Бессонница (Рудашевский) - страница 18

– Вытяни левую руку.

Я вытянул. Мэт положил сверху свою. И обмотал скотчем наши руки от локтя до запястья. Плотно – так, чтобы у нас получилась одна общая рука. Затем так же соединил наши правые руки: моя – снизу, его – сверху. Дальше было сложнее. Нужно было соединить пальцы, каждую фалангу – отдельно, при этом двигаться приходилось синхронно. Поначалу смех мешал нам, а потом вдруг, не сговариваясь, мы посерьёзнели и стали делать всё очень бережно.

Когда мы закончили, Мэт прошёлся по клавишам, а меня как током ударило. Ведь получилось так, что я своими пальцами извлёк эти звуки. Пусть и не контролировал себя.

Мэт проворчал, что ему неудобно, и пришлось заново перевязать руки. Больше всего проблем было с большими пальцами – скотч то и дело сползал. Мэт что-то бубнил себе, а я никак не мог отойти от того первого созвучия, будто сам был струной, на которой впервые сыграли и она до сих пор вибрирует.

– Закрой глаза.

Я закрыл. Расслабился. Чувствовал, как наши тела сплавились в одно, довольно неуклюжее, но живое, тёплое тело. В этом чувстве была свобода. Я подумал, что, когда люди по-настоящему любят друг друга, они могут вот так же слиться во что-то единое – неуклюжее, уязвимое, но настоящее. Я невольно вспомнил Эшли. Представил, что это она сейчас прижимается к моей спине. Что это её сердцебиение, её руки стали моими. А потом Мэт начал играть. И меня опять ударило током. Будто подбросило в воздух и не отпустило – я застыл в каком-то непрерывном падении. Провалился в бездну. В белую тёплую бездну.

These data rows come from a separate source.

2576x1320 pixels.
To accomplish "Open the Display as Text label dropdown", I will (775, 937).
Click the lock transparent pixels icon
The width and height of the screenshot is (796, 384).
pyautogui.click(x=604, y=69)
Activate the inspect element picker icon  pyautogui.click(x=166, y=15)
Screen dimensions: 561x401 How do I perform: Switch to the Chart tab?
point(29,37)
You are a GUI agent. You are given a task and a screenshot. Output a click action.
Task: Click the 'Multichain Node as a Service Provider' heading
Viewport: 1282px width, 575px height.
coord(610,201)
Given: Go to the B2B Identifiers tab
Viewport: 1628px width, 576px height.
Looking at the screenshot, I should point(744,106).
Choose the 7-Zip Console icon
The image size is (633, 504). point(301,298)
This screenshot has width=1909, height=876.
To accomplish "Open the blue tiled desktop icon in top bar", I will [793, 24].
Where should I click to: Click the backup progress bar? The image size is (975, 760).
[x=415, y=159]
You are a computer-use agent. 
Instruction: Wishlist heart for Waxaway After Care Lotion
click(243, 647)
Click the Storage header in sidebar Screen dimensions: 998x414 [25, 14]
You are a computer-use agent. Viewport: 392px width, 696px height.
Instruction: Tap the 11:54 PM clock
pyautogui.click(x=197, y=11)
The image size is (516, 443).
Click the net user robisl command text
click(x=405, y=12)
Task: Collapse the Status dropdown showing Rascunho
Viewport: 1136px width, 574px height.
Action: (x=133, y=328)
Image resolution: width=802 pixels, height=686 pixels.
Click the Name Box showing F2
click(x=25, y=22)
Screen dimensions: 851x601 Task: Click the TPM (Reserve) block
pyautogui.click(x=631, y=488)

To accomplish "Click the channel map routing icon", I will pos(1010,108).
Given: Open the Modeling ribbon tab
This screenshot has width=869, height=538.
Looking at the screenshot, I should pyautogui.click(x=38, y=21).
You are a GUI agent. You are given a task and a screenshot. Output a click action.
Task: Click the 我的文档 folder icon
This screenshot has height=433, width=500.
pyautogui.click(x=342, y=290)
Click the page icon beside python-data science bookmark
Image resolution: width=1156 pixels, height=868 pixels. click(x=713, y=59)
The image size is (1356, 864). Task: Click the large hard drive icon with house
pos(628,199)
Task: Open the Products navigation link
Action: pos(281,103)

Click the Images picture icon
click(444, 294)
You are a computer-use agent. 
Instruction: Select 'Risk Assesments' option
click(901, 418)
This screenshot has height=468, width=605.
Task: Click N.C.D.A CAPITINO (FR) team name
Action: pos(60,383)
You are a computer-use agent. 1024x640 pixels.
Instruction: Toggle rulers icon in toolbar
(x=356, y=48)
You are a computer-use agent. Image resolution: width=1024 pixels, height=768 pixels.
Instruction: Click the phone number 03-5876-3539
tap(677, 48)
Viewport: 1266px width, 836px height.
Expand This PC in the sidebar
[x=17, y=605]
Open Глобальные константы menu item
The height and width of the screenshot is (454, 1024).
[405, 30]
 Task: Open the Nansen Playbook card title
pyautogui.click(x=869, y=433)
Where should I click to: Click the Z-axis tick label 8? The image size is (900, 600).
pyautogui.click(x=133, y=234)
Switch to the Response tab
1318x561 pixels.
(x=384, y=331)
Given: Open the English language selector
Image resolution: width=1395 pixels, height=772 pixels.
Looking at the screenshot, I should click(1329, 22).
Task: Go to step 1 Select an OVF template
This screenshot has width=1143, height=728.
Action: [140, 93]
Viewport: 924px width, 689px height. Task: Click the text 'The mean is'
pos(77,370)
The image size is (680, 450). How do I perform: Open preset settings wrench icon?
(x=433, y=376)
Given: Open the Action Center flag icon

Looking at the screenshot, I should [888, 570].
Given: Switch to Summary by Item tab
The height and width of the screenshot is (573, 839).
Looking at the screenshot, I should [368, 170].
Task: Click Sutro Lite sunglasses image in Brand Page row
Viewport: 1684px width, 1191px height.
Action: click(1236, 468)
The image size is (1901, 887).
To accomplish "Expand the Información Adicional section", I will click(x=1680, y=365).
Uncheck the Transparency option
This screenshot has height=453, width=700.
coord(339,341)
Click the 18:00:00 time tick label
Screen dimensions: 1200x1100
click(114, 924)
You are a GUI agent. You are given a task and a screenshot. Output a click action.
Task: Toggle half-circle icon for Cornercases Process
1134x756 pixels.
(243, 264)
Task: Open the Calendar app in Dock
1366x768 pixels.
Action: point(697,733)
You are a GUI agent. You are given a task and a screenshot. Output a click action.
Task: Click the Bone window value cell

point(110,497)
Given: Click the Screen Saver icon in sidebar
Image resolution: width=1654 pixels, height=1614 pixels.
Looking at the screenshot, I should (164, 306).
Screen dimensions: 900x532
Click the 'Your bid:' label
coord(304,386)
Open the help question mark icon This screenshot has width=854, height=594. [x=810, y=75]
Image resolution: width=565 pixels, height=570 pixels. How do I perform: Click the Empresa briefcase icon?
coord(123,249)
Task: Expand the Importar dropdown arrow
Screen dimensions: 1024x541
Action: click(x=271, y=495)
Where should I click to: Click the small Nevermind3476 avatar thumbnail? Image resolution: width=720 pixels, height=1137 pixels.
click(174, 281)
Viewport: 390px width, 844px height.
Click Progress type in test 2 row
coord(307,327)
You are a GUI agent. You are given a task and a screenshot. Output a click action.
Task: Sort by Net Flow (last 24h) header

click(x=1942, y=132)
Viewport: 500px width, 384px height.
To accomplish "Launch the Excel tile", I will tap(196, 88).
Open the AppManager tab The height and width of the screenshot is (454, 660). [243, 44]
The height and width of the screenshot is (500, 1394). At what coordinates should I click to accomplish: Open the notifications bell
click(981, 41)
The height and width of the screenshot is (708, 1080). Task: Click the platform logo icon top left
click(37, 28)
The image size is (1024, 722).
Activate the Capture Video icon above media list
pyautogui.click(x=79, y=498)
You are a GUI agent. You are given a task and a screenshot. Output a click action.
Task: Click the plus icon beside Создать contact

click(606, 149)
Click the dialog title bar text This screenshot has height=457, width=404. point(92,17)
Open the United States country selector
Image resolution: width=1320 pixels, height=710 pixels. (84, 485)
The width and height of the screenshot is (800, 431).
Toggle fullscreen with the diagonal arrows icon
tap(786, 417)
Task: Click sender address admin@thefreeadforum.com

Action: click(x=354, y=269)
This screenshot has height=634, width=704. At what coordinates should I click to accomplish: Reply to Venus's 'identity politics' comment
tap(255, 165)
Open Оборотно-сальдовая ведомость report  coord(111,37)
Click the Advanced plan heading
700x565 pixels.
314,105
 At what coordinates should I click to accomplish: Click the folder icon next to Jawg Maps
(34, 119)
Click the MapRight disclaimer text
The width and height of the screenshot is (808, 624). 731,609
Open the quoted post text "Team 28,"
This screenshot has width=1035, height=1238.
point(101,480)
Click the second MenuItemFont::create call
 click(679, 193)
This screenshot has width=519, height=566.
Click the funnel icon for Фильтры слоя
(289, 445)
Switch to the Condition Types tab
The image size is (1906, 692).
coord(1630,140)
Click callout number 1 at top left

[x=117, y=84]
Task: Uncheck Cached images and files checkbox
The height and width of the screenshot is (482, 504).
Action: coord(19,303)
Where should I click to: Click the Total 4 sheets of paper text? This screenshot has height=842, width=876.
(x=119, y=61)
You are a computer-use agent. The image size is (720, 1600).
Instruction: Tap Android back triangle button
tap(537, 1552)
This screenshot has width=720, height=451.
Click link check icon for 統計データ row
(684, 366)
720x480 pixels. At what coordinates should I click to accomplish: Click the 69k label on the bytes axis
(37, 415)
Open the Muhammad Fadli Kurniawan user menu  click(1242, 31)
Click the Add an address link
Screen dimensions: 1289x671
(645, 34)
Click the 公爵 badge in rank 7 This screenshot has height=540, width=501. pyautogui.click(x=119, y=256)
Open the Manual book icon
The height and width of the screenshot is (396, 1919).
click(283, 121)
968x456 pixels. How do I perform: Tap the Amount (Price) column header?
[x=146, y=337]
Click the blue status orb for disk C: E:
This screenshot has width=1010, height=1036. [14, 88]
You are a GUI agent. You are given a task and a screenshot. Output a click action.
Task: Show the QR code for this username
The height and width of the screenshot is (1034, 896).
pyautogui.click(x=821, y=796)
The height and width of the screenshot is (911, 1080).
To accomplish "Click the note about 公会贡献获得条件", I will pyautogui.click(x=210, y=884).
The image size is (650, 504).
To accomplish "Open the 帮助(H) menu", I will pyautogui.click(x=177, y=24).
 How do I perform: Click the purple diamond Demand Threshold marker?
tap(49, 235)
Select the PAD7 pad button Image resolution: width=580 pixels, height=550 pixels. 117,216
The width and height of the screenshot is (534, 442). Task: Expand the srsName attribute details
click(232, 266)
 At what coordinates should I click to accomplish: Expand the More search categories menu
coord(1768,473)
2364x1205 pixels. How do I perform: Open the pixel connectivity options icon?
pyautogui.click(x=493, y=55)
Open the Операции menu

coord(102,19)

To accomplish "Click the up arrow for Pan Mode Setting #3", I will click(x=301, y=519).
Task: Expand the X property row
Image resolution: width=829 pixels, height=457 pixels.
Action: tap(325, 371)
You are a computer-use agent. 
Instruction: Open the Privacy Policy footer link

Я в самом деле играл девятый ноктюрн Шопена. Я знал эту музыку. Знал слишком хорошо. Она всегда была во мне. Я мог в любой момент услышать её внутри, а тут сам творил её вслух. Вслушивался, вдумывался в каждое созвучие. Летел с ним, становился им. Сколько печали, сколько жизни! Тело не выдерживало, вибрировало вместе с фортепьяно. Мне никогда не было так легко и просторно. Вот только казалось, что я могу не выдержать, рассыплюсь на тысячи белых слезинок.

Никто и никогда не слышал этой музыки, каждая нота была девственной, звучала впервые. Ноктюрн моей грусти, моих шёпотов. Всего одно произведение, а для меня – целая жизнь.

Скотч всё-таки сполз с больших пальцев и с мизинцев, и под конец Мэтью больше играл сам, но это было не так уж важно.

Не помню, как мы распутывались. Не помню, что говорили друг другу и как прощались. Помню только, как вышел на пустые дорожки кампуса, как жёлтыми пятнами горели окна общежитий, а я обхватил руками грудь, в которой ещё тлело испытанное чувство. У меня и сейчас по телу проходит дрожь – остатки того полёта. Но я должен был всё это записать. А текст какой-то сухой. Мне надо тренироваться. Тут как с музыкой. Чтобы была лёгкость, нужно не думать о буквах. Нужно стать текстом.